Çarşamba, Eylül 30, 2009

CSKA vs BJK




Bjk kusursuz düşüşünü bugünkü maçla devam ettirdi. Dikkatimi çeken husus futbolcuların sanki üzerlerinde bir ağırlık varmış gibi oynamaları ve maça konsantre olamamaları. Dolayısıyla organize futbol adına hiçbir şey yoktu sahada. Rüştü'nün de bireysel hatasının katkısıyla 2-1 yenik ayrıldı sahadan.

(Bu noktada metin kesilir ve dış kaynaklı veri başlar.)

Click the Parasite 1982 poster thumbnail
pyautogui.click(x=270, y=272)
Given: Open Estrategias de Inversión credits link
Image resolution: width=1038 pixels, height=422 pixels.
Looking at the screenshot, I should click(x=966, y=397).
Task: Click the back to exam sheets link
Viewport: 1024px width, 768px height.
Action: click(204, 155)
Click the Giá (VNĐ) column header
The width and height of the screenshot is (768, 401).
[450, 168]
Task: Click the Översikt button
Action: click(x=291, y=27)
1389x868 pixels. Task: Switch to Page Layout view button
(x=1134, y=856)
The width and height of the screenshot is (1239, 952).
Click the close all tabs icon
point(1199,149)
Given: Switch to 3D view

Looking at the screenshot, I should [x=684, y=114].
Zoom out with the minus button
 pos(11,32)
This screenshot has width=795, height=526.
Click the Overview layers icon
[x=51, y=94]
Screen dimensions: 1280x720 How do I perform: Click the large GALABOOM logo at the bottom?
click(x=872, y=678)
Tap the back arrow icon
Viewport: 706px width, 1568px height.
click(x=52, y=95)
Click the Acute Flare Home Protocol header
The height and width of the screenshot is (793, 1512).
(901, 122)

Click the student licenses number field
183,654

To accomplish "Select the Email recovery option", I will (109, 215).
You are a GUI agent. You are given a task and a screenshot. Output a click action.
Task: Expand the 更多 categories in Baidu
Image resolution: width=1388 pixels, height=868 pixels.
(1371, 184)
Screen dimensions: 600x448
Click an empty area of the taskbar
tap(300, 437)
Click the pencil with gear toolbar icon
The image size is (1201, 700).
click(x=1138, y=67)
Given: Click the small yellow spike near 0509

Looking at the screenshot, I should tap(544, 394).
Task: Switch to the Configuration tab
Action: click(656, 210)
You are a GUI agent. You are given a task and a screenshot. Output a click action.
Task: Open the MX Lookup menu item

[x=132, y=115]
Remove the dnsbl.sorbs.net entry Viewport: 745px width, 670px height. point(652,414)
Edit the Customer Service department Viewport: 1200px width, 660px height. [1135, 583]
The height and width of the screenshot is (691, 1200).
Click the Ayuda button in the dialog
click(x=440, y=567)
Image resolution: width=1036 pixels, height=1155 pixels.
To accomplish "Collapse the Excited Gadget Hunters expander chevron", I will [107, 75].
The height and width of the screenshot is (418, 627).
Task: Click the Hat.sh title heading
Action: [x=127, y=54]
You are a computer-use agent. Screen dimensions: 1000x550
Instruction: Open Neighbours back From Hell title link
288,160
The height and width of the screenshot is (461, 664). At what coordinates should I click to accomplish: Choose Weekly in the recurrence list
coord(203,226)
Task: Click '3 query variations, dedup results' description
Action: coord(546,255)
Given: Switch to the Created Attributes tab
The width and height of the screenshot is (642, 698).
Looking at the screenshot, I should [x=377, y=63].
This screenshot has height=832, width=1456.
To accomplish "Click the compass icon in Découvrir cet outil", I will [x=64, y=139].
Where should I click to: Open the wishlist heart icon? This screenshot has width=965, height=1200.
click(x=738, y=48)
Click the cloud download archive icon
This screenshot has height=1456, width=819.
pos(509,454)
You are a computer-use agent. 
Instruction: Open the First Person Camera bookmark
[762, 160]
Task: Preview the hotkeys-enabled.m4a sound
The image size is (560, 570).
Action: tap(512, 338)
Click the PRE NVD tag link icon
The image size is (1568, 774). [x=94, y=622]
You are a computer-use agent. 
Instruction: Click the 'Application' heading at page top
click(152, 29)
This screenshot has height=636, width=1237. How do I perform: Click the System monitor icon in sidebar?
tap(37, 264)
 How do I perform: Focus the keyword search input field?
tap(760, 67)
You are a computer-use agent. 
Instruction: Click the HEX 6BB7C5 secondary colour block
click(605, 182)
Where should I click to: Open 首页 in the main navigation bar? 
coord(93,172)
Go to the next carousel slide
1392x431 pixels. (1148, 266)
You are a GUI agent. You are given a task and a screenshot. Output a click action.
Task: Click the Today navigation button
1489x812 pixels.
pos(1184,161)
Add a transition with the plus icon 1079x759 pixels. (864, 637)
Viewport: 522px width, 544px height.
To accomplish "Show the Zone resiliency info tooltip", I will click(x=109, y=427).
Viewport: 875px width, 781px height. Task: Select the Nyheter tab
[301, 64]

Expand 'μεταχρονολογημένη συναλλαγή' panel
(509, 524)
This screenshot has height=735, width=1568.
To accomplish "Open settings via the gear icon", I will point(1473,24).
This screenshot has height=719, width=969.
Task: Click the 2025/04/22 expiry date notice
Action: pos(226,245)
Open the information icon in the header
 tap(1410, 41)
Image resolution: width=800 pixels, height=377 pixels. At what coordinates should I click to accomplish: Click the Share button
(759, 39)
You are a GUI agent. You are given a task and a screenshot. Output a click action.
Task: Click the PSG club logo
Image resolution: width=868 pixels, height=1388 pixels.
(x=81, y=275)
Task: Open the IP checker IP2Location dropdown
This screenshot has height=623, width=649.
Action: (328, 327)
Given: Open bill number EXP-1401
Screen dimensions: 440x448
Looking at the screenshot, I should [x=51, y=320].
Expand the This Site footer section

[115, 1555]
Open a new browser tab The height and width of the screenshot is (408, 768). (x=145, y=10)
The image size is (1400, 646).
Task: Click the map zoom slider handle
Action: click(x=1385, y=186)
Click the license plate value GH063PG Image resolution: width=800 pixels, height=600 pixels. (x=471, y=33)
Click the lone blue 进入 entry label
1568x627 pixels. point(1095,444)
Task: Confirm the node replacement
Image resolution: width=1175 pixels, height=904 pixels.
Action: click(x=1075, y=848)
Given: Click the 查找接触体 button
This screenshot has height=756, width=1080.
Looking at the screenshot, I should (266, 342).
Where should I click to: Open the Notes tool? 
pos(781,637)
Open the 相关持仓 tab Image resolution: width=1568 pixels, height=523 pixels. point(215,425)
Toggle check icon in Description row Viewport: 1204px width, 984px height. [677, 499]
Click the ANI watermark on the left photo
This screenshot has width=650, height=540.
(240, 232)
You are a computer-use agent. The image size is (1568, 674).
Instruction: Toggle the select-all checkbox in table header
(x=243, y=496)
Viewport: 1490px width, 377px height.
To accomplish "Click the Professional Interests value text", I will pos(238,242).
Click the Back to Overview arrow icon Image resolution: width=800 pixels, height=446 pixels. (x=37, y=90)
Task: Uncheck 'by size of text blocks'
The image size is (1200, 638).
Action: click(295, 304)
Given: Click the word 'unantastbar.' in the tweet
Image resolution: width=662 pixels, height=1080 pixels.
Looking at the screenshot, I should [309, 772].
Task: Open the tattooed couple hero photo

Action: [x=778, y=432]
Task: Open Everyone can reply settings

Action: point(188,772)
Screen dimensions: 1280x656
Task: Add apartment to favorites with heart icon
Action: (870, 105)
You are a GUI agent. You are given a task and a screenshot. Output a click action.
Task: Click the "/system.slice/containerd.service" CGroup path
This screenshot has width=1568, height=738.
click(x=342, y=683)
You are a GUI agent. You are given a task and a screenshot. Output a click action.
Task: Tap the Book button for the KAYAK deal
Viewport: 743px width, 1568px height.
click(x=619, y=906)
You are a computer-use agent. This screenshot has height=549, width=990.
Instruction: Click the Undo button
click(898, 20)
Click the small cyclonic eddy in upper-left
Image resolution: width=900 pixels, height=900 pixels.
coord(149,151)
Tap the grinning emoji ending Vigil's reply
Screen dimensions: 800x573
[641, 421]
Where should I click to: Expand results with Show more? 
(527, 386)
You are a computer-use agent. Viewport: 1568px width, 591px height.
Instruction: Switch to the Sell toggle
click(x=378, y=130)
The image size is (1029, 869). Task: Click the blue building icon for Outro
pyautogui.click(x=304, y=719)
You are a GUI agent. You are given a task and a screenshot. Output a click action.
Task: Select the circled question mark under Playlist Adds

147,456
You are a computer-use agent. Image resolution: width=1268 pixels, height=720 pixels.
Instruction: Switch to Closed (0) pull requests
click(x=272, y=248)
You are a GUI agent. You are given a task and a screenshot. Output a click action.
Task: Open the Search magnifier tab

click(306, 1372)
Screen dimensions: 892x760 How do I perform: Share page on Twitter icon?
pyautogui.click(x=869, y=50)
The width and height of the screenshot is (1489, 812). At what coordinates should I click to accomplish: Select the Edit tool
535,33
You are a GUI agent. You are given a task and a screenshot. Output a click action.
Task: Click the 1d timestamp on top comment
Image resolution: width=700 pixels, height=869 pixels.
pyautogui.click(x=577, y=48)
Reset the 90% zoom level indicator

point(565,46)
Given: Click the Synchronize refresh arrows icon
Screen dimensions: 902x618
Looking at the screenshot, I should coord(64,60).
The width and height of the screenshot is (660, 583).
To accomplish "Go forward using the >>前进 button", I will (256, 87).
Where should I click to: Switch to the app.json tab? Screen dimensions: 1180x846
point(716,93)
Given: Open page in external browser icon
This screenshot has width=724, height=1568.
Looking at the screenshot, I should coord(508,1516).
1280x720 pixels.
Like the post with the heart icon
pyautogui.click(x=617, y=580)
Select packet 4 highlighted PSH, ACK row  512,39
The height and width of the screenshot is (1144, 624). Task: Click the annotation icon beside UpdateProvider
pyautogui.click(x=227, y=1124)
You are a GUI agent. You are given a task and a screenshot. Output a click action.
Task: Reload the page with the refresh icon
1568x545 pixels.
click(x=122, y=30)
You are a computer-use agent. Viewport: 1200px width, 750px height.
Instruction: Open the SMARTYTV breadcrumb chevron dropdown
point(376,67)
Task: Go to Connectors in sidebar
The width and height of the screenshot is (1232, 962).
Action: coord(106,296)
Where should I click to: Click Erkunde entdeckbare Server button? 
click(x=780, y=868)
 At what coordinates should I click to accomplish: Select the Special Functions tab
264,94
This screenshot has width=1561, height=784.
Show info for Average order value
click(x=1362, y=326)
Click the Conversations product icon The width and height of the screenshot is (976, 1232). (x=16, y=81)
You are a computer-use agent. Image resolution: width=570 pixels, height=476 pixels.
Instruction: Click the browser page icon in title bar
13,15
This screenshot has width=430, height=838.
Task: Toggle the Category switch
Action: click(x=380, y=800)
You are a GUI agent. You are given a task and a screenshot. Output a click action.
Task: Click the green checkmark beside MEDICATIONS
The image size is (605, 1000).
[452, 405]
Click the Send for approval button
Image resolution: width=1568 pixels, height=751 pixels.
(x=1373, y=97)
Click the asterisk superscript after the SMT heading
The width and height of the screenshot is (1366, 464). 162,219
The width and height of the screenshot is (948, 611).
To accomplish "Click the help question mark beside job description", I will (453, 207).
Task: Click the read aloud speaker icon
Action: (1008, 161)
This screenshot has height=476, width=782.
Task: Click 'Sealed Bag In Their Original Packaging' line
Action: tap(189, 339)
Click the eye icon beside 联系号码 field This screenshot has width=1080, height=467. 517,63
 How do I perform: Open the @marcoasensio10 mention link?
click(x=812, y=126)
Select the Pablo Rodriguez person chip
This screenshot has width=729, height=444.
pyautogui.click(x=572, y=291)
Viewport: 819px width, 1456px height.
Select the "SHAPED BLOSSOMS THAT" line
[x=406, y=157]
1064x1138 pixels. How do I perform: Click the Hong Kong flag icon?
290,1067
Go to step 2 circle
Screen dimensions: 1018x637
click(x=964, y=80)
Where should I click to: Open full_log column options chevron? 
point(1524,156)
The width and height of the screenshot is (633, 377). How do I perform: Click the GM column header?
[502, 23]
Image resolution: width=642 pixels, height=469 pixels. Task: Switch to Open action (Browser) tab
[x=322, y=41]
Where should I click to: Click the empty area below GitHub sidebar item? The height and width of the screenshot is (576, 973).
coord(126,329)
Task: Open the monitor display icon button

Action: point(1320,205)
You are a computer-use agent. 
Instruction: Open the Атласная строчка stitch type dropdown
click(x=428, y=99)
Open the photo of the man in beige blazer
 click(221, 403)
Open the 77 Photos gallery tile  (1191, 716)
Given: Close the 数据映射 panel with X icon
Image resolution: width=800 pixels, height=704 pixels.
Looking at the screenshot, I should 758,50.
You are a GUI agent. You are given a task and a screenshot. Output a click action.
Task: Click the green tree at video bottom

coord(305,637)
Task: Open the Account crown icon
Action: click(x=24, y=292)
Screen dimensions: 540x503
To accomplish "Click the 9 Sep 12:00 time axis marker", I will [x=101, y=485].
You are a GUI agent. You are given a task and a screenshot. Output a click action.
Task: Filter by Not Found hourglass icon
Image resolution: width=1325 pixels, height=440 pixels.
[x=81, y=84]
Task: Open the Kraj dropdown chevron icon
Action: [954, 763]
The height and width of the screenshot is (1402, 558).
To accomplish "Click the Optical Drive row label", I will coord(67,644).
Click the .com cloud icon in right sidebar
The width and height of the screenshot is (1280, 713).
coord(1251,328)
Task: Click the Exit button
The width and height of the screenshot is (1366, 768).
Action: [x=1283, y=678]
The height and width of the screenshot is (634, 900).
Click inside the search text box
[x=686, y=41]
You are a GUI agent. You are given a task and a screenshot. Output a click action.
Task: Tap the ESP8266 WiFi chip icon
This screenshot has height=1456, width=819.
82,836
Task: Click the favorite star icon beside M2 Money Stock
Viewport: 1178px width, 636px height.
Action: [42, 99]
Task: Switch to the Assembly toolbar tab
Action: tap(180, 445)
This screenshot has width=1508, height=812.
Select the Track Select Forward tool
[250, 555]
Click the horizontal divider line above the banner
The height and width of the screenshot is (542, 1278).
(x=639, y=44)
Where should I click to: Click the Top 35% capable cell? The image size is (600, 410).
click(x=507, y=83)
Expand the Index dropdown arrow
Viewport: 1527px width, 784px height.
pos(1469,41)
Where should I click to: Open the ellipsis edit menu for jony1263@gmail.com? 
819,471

Aslında Beşiktaş kadro itibariyle kötü bir takım değil. Sivok, Ferrari göbekte, İsmail ve İbrahim kanatta defans 4'lüsü olarak bence iyiler ama kuşkusuz kademe algısı gelişmiş bir DM oyuncusunun eksikliğini hissediyorlar. Ne Fink ne de Ernst bu işi kotarabilecek gibi gözükmüyor. Pozisyon verilmesinin önemli sebeplerinden biri de bu. Bir de Yusuf, hiç olmazsa Avrupa Ligi'nde yedek klübesine daha çok yakışır gibime geliyor. Tello'nun sahada fantom takılması, Nihat'ın kötü oynamamasına rağmen hala üretememesi ve hadi hava koşullarını da ekleyelim Beşiktaş'ın kaybetmesine neden oldu.

Beşiktaş daha kötü bir duruma düşümez. Mustafa Denizli gitsin başka biri gelsin, daha iyi yönetir demiyorum ama takımın silkelenebilmesi için bir kan değişikliğine ihtiyacı var . Başka türlü olamayacak bu iş gibi.

Cumartesi, Eylül 26, 2009

Juventus - Genoa


Hernan Crespo, Genoa'nın 2. golü.


Perşembe günü şirketten çıkmadan bir minoset aldım. Almaz olaydım. Eve geldim, üzerimde bir ağırlık var böyle sanki yattım, yatacağım. Dedim iki bölüm Demages izleyim sonra da maçın karşısına otururum. Öyle de oldu iki bölüm Demages izleyip maçın karşısına oturdum. İlk yarıyı zor bela bitirdim. Amauri ve Iaqinta'nın birbirinden pek bir farklılıkları olmadığını her juventus maçı sonrası farkettiğim gibi yine farkettim. İkisi de çok güçlü, uzun ve kafa vuruşları yapabilen futbolcular. Juventus belki de İtalya Ligi'nin en çevik forvet oyuncularına sahip. Gerçi kendi aralarında pek anlaşamıyorlar. Iaquinta iki sene önce Udinese'den geldi, Amauri ise geçen sene Palermo'dan. Geçen sene bu ikili pek yanyana oynamadı. Birbirlerine tam olarak alışamamaları normal ama neredeyse tamamen aynı tip iki oyuncunun yanyana oynaması ne kadar doğru olur ki?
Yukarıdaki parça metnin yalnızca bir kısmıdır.